(Target position records)
>>>>>
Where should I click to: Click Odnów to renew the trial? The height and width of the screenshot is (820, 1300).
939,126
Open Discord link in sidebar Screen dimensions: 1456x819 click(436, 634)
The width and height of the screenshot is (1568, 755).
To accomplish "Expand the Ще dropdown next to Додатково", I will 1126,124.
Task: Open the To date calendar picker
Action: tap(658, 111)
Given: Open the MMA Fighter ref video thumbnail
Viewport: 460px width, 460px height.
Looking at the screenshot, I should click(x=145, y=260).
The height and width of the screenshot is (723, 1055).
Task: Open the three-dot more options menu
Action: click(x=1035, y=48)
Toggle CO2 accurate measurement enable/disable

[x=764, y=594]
<<<<<
What you need to do
Please give the number of lines in the records above that contain the string "should". Reply with the number only.

Written response
2